Exercise instructions:
Format the data from the line containing "Given: Go to previous carousel slide arrow" up to and including the line containing "Looking at the" as a JSON list of strings, one string per line with blank lines omitted. Leave the pictures out of your answer.

Records for this task:
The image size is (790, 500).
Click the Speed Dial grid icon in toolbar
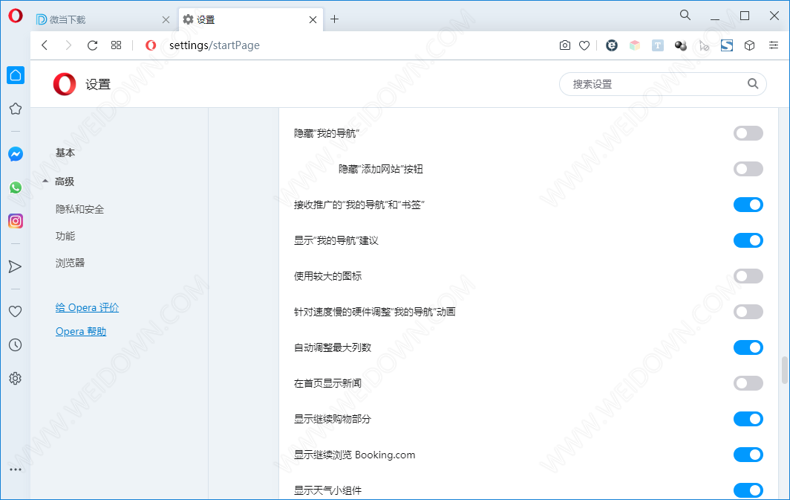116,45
--
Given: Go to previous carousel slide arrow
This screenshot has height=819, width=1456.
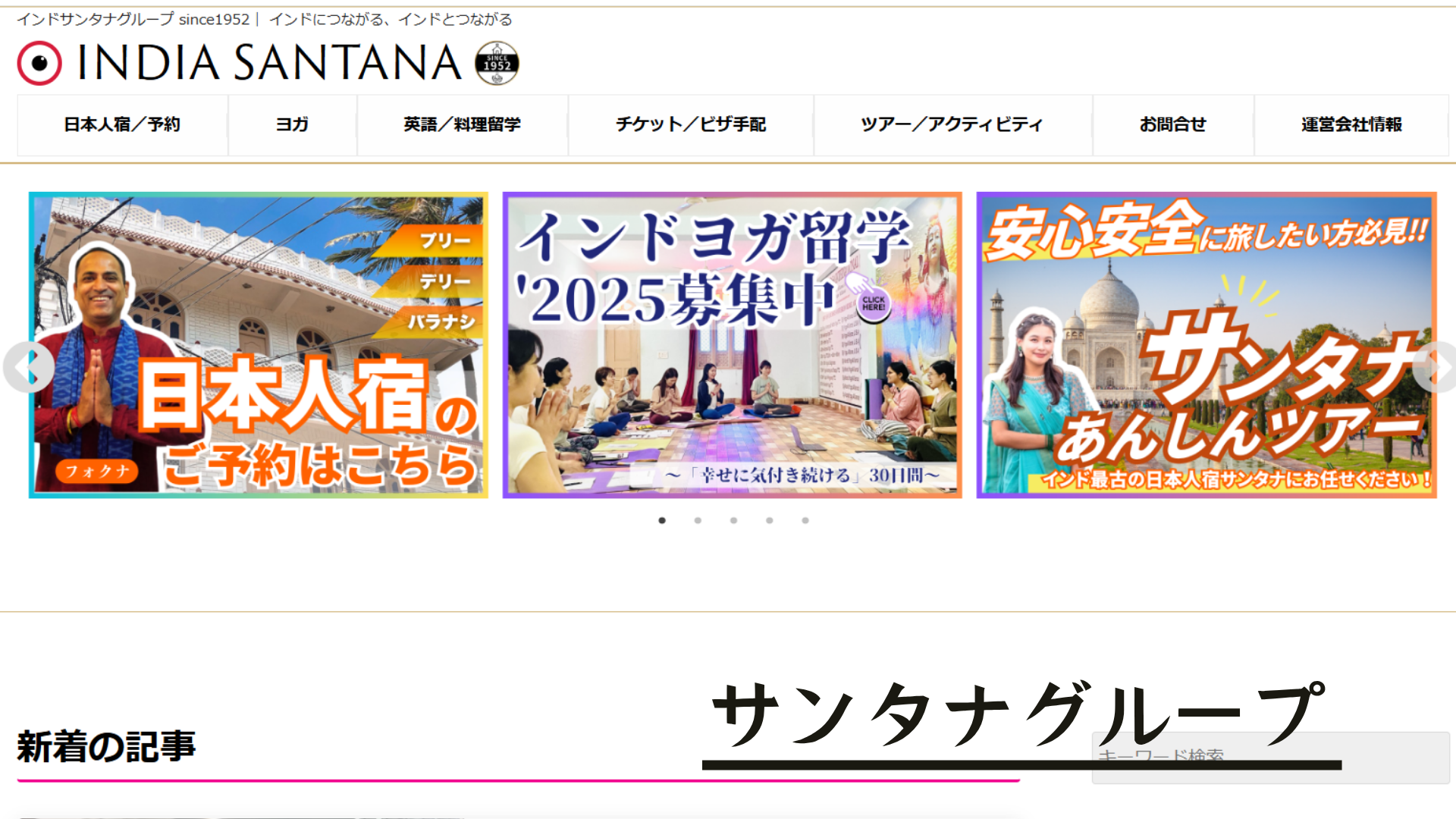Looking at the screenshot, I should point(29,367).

Response for this exercise:
[
  "Given: Go to previous carousel slide arrow",
  "This screenshot has height=819, width=1456.",
  "Looking at the screenshot, I should point(29,367)."
]